Evaluate and transform D matrices, 3-j symbols, and (scalar or spin-weighted) spherical harmonics
Project description
Spherical Functions
Python/numba package for evaluating and transforming Wigner's 𝔇 matrices, Wigner's 3-j symbols, and spin-weighted (and scalar) spherical harmonics. These functions are evaluated directly in terms of quaternions, as well as in the more standard forms of spherical coordinates and Euler angles.1
These quantities are computed using recursion relations, which makes it possible to compute to very high ℓ values. Unlike direct evaluation of individual elements, which will generally cause overflow or underflow beyond ℓ≈30, these recursion relations should be accurate for ℓ values beyond 1000.
The conventions for this package are described in detail on this page.
Installation
Because this package is pure python code, installation is very simple. In particular, with a reasonably modern installation, you can just run a command like
conda install -c conda-forge spherical
or
python -m pip install spherical
Either of these will download and install the package.
Usage
Functions of angles or rotations
Currently, due to the nature of recursions, this module does not allow calculation of individual elements, but returns ranges of results. For example, when computing Wigner's 𝔇 matrix, all matrices up to a given ℓ will be returned; when evaluating a spin-weighted spherical harmonic, all harmonics up to a given ℓ will be returned. Fortunately, this is usually what is required in any case.
To calculate Wigner's d or 𝔇 matrix or spin-weighted spherical harmonics, first
construct a Wigner
object.
import quaternionic
import spherical
ell_max = 16 # Use the largest ℓ value you expect to need
wigner = spherical.Wigner(ell_max)
This module takes input as quaternions. The quaternionic
module has various
ways of constructing
quaternions,
including direct construction or conversion from rotation matrices, axis-angle
representation, Euler angles,1 or
spherical coordinates, among others:
R = quaternionic.array([1, 2, 3, 4]).normalized
R = quaternionic.array.from_axis_angle(vec)
R = quaternionic.array.from_euler_angles(alpha, beta, gamma)
R = quaternionic.array.from_spherical_coordinates(theta, phi)
Mode weights can be rotated as
wigner.rotate(modes, R)
or evaluated as
wigner.evaluate(modes, R)
We can compute the 𝔇 matrix as
D = wigner.D(R)
which can be indexed as
D[wigner.Dindex(ell, mp, m)]
or we can compute the spin-weighted spherical harmonics as
Y = wigner.sYlm(s, R)
which can be indexed as
Y[wigner.Yindex(ell, m)]
Note that, if relevant, it is probably more efficient to use the rotate
and
evaluate
methods than to use D
or Y
.
Clebsch-Gordan and 3-j symbols
It is possible to compute individual values of the 3-j or Clebsch-Gordan symbols:
w3j = spherical.Wigner3j(j_1, j_2, j_3, m_1, m_2, m_3)

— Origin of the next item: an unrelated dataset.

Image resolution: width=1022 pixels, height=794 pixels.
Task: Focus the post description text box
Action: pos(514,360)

cg = spherical.clebsch_gordan(j_1, m_1, j_2, m_2, j_3, m_3)
However, when more than one element is needed (as is typically the case), it is much more efficient to compute a range of values:
calc3j = spherical.Wigner3jCalculator(j2_max, j3_max)

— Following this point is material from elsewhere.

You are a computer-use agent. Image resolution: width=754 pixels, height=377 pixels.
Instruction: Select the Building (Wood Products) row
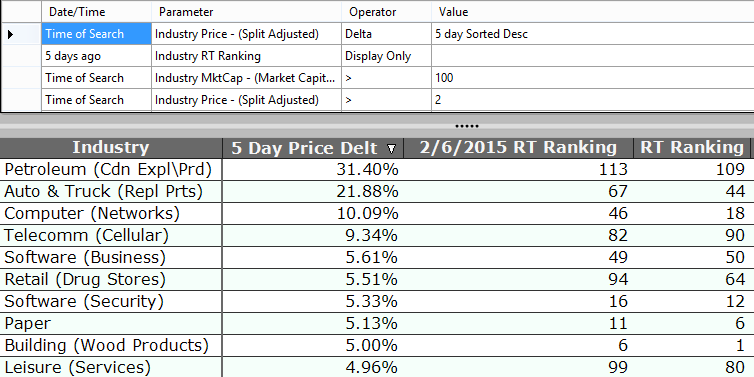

w3j = calc3j.calculate(j2, j3, m2, m3)
Acknowledgments
I very much appreciate Barry Wardell's help in sorting out the relationships between my conventions and those of other people and software packages (especially Mathematica's crazy conventions).

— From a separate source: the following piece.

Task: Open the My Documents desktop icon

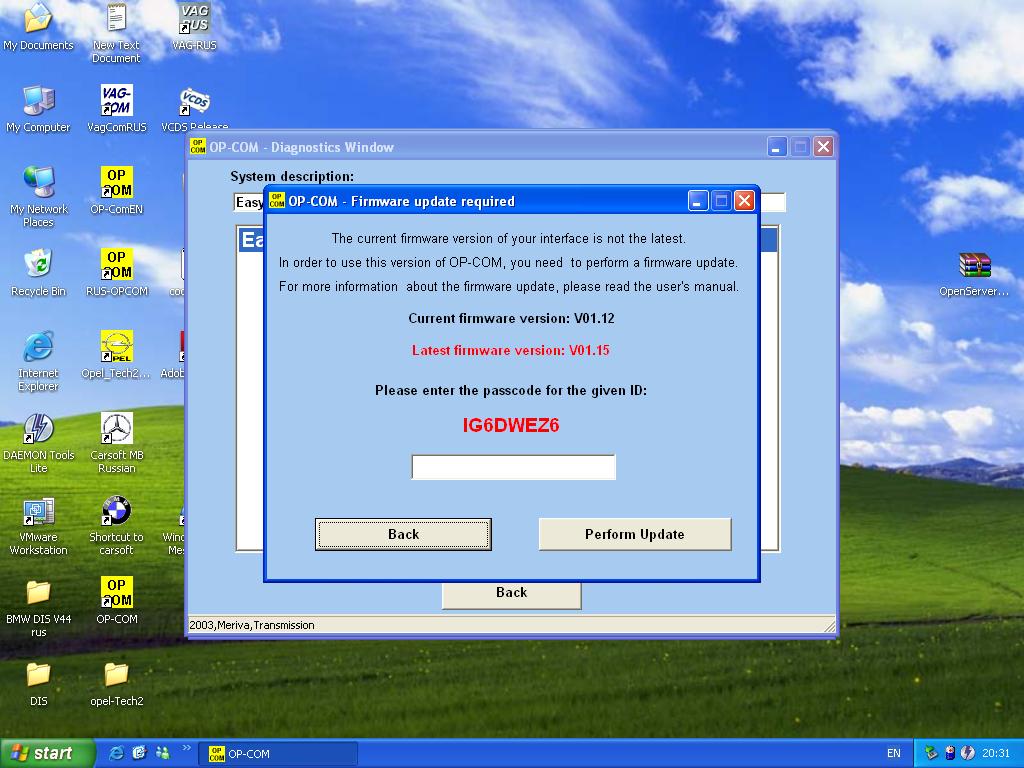Action: (38, 22)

This code is, of course, hosted on github. Because it is an open-source project, the hosting is free, and all the wonderful features of github are available, including free wiki space and web page hosting, pull requests, a nice interface to the git logs, etc.
The work of creating this code was supported in part by the Sherman Fairchild Foundation and by NSF Grants No. PHY-1306125 and AST-1333129.
1 Euler angles are awful
Euler angles are pretty much the worst things ever and it makes me feel bad even supporting them. Quaternions are faster, more accurate, basically free of singularities, more intuitive, and generally easier to understand. You can work entirely without Euler angles (I certainly do). You absolutely never need them. But if you're so old fashioned that you really can't give them up, they are fully supported.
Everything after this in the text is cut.